The disclosures provide further evidence that the two authoritarian regimes, which were once enemies, are becoming increasingly close.
Both countries are united by mutual geopolitical, military and economic interests as well as a determination to oppose US influence, especially in the Middle East.
The two countries’ links were also further strengthened at the beginning of the month when Iran became a member of the BRICS group of nations.
As well as having economic links with the founding BRICS members – Brazil, Russia, India, China and South Africa – Iran will also be able to develop alliances with the new members which include Egypt, Ethiopia, Saudi Arabia and the United Arab Emirates.
The military axis between Moscow and Tehran began in the wake of the violent Syrian uprising against President Bashar Al-Assad in 2011.
Iranian proxy militias and Russian troops, including the notorious Wagner mercenary group, helped the Syrian Army defeat the various opposition forces, who were attempting to overthrow the Assad regime.
The relationship between Iran and Russia was further reinforced following Putin’s invasion of Ukraine in February 2022.
Iran began supplying Russia with thousands of drones, which have been predominantly used to target Ukrainian civilians.
In return, as well as large amounts of cash, Iran wants advanced Russian combat planes, air defence systems and other munitions.
Iran said in November that it had finalised arrangements for Russia to provide it with Su-35 fighter jets, Mi-28 attack helicopters and Yak-130 pilot training aircraft.
Russia has also provided cyber technology to Iran as well as Western weapons captured in Ukraine, including British and American anti-tank systems, earmarked for reverse engineering. Some western intelligence officials believe Russia may even be providing assistance to Tehran’s nuclear programme, prioritising a closer relationship with Iran above Moscow’s previous concerns over nuclear proliferation.

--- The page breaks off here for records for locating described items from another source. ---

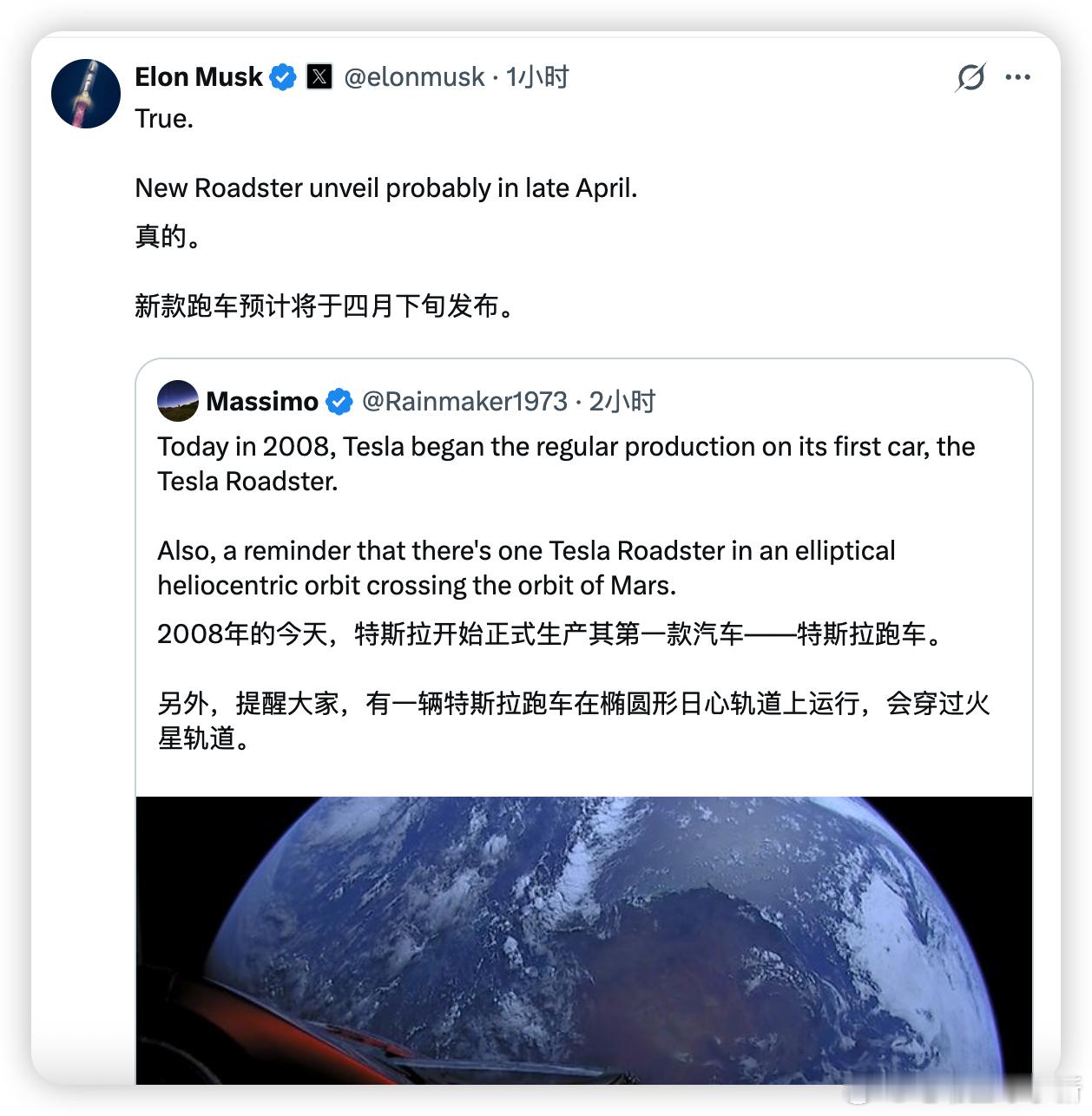View the Earth and Roadster photo fullscreen

pyautogui.click(x=583, y=955)
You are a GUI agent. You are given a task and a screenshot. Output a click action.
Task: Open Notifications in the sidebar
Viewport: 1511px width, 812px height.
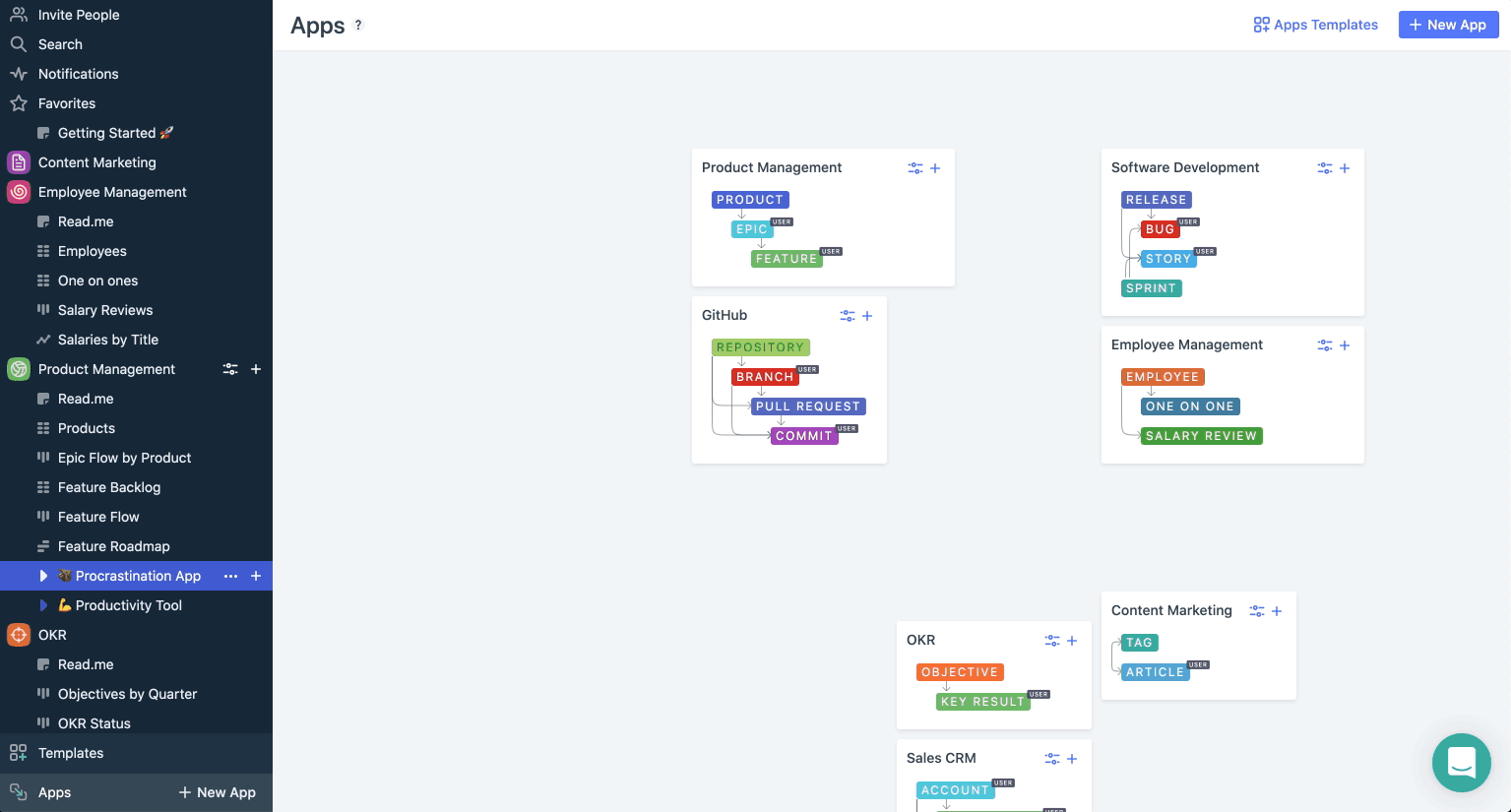point(78,74)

Deputy Director of the European Council on Foreign Relations’ MENA programme, Ellie Geranmayeh, underscored the weight of the burgeoning military relationship between Tehran and Moscow.
She said: “Tehran’s military contribution to Russia’s war effort has made an enormous difference to Russia’s ability to persevere in a difficult conflict.
“Iran, once a secondary player, is now one of Russia’s most significant collaborators in the war in Ukraine.
“These developments… also have the potential to provide Iran with a stronger military hand in the Middle East.’
Iran and Russia are determined to reduce their reliance on Western-led systems and are in the process of ramping up bilateral investment and establishing platforms designed to revitalise each other’s economies and boost trade.
More evidence of this lies in the construction of the International North-South Transport Corridor (INSTC) – an initiative created by Russia, Iran and India back in 2002 that aimed to develop infrastructure to facilitate trade and development between the three nations, as well as other countries like Azerbaijan.
The project had lagged behind schedule for decades and is still far from fully operational. But Russia last year made huge investments in the programme, particularly the construction of hundreds of miles of railway from northern Iran into Azerbaijan and Russia’s southern Dagestan province.
Senior Researcher at Russia’s Academy of Sciences Lana Ravandi Fadai said of the project: “The North-South ITC opens access to the seaports of Iran for Russia, as well as to the markets of Pakistan, India and Southeast Asia.
“These are the countries and regions that are rapidly growing economically, and interaction with those markets will help Russia find a pillar for further development of its economy in the situation of a de facto blockade by the West.”
Tehran’s ever-strengthening links with Moscow are vital to helping the Islamic Republic gain more prominence and sway in the international arena.
But the strategic relationship, which could very quickly become the most dominant in the Middle East also comes with significant risks for NATO and pro-western countries.